_Do this:_ State how many lines of the items below contain the string "interact", giving the number alone.

_Records provided:_

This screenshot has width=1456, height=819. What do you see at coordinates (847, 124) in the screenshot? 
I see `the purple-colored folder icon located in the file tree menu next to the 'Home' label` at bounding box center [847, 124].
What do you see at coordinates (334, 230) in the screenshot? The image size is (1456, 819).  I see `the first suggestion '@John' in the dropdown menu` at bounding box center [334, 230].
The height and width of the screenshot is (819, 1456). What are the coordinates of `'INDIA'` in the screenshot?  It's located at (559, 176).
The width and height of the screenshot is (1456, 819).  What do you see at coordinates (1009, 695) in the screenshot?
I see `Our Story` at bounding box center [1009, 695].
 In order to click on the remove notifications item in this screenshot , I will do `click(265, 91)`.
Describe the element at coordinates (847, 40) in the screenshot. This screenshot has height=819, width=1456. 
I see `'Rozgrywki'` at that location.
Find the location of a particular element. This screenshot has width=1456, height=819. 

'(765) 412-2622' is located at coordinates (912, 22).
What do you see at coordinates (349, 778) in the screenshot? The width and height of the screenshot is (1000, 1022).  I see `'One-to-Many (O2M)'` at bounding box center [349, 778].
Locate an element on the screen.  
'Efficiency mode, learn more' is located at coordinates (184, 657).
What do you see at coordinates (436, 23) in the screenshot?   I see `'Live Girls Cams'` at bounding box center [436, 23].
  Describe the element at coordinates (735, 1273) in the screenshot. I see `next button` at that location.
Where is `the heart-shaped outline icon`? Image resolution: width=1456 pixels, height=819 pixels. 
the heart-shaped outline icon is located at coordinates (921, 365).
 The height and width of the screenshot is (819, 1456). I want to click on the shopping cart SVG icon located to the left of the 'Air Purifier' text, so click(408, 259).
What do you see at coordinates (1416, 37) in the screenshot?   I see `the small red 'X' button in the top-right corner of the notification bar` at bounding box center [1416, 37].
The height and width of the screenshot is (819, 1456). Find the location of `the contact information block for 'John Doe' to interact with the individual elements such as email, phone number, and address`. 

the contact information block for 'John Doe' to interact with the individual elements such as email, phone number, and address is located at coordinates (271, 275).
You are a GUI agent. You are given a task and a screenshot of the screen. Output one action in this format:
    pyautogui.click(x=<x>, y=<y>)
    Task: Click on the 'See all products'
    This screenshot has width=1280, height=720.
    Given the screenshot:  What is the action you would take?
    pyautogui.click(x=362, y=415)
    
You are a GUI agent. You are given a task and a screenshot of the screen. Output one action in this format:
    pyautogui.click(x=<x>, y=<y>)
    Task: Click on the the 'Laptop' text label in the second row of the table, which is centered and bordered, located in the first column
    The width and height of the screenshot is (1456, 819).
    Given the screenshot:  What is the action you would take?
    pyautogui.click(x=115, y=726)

_Solution below:_ 2